Source passage:

----------

In order to assess the effectiveness of the two-stage training strategy, we designed an evaluation procedure in which we first evaluated the CEI model after the SL training and then we evaluated the trained model after the successive RL training to demonstrate the improvement of the model performance.
Dialogue dataset generation procedure
Starting from a large scale dataset typically used in RS, we designed an automatic procedure [35] to generate a set of dialogues for a given user, paying attention to the fact that the procedure should introduce different linguistic variants of the user utterances and the dialogue flow should not be completely predefined. In this way we avoid the possibility that the agent “memorizes” the applied dialogue generation procedure. In particular, the idea behind our strategy is similar to the one proposed in [28]: For understanding which is the “best” set of questions that will lead to a given set of suggestions for the current user, the authors decide to apply this procedure to user preference data automatically generated by an NLP pipeline able to extract from item reviews the relevant factors that are interesting for the user. Our datasets have not item reviews, but we have access to users feedbacks. For this reason, we decide to exploit data from large knowledge bases for describing items using a set of attributes extracted from the Linked Open Data (LOD) cloud [13].
The defined dialogue generation procedure is general enough to be applied on any RS dataset which contains binary preferences for each user. In addition, each item of the dataset should have a unique identifier in a knowledge base of the LOD cloud. This is absolutely not a strict requirement because it is something that we can easily find available on the Web thanks to previous authors that have defined those mappings [24] or by using manual procedure or automatic algorithms to find the correct identifier associated to a given item.
Given a classical RS dataset composed by triples (u, i, r) which represents a binary preference r ∈ {0, 1} that the user u ∈ U has expressed for the item i ∈ I and suppose that each item has an URI which allows to reference a specific entity of the LOD cloud, it is possible to build a dataset R (u), for each user u, which consists of LOD-based feature vectors associated to each item i rated by the user u and a class value which is equal to r. Given a set of properties P associated to the type of item to be suggested (i.e., film, music band, etc.), where each p has a set of associated values equal to O (p), a LOD-based feature vector can be intended as a feature vector generated considering all the dummy variables [10] that can be generated from the set of properties P. For example, suppose that we want to represent the entity Pulp Fiction 1 as a LOD-based feature vector using the set of properties P = {p136, p57} and suppose that each property can assume 2 values. We need to create 4 binary features that represent the fact that the item has a specific value for a defined property or not.
Given a dataset R (u) for each user u built using the above-mentioned procedure, Decision Trees [27] 2 are used in order to learn a model for the preferences of the user. As shown in Fig. 3, the learned model can be considered as a specification of possible decision steps that the user can do to choose the item that he/she likes or does not like. In fact, a path from the root to a given leaf node represents the set of properties and their values that are considered by the model to classify the item. For this reason, a decision tree is a suitable choice in order to derive all the alternative paths that can be considered to get to specific items rated by the user and can be exploited to generate questions with regard to the attributes found in the selected paths.

----------

Provided material:
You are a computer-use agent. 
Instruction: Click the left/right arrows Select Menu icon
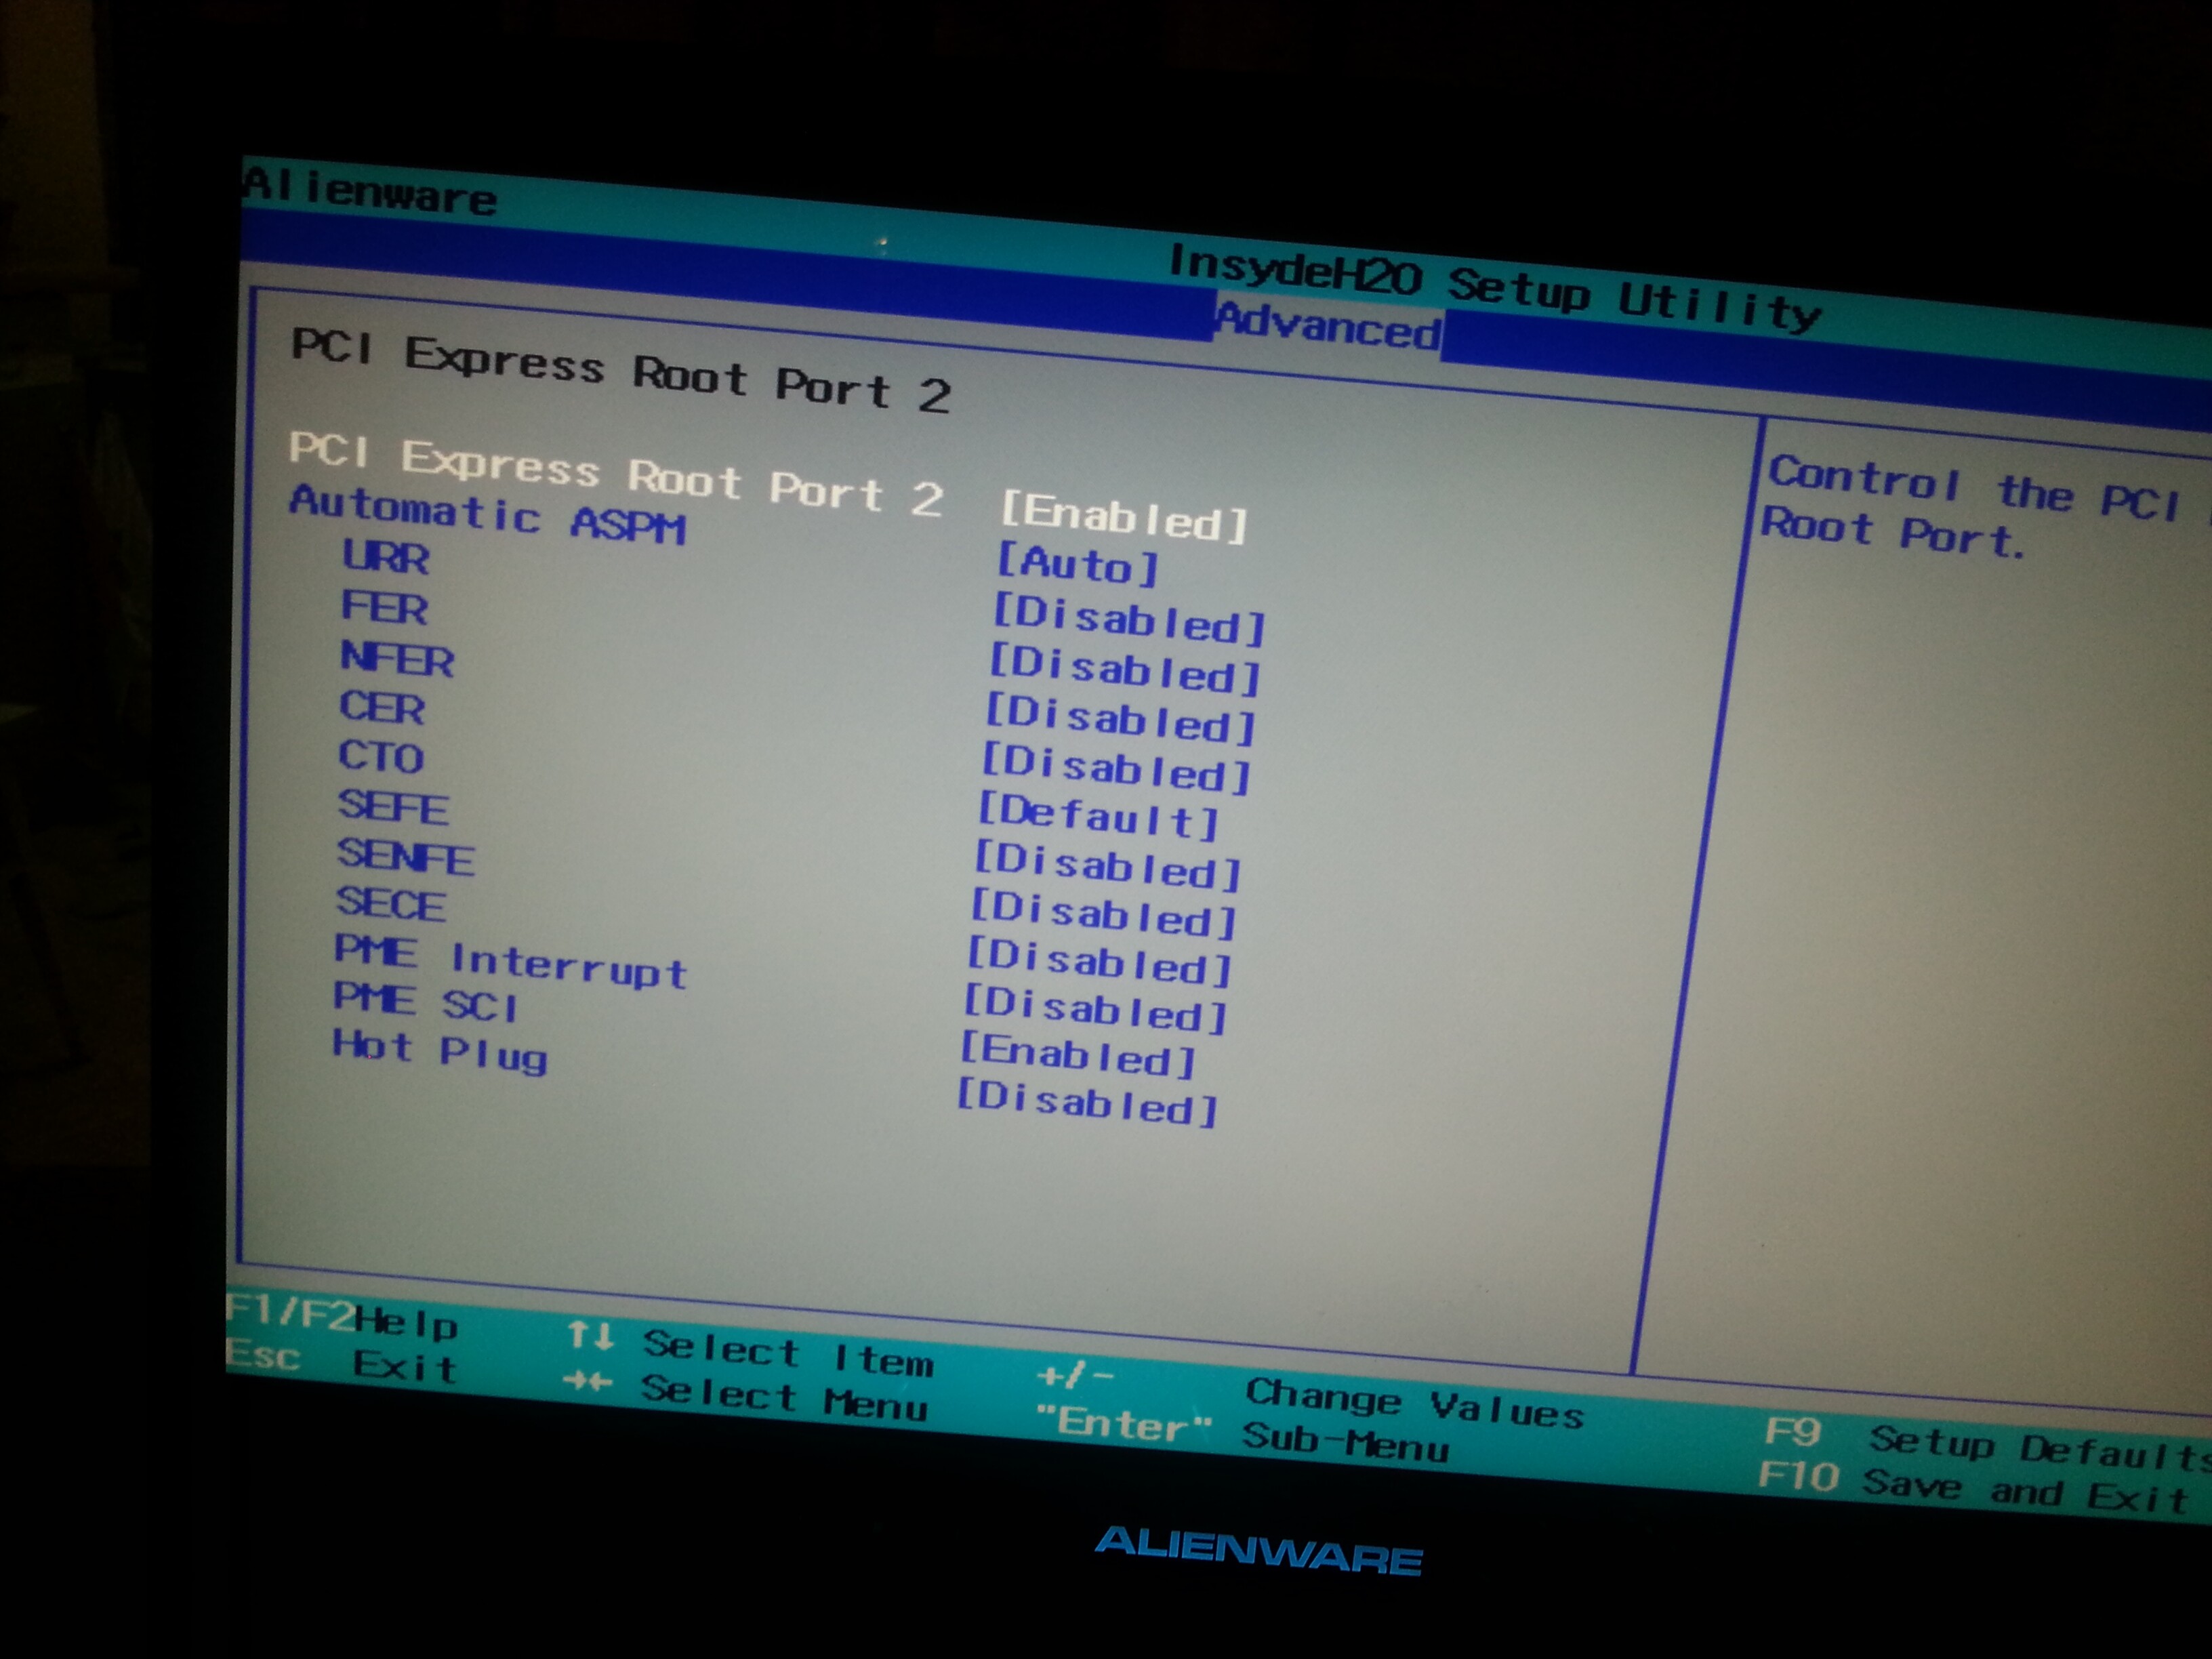click(588, 1382)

----------

Set task A: According to the passage on dialogue dataset generation, what kind of preferences must a recommender dataset contain for the generation procedure to apply?
Set task B: Using the passage on dialogue dataset generation, explain why a decision tree is considered a suitable choice for learning each user's preferences.
The data has no connection to the passage on dialogue dataset generation.

Exercise output A: Binary preferences for each user.

Exercise output B: A path from the root to a leaf represents the set of properties and values the model uses to classify an item. So a decision tree yields all the alternative paths that lead to specific items the user rated, and those paths can be used to generate questions about the attributes found in them.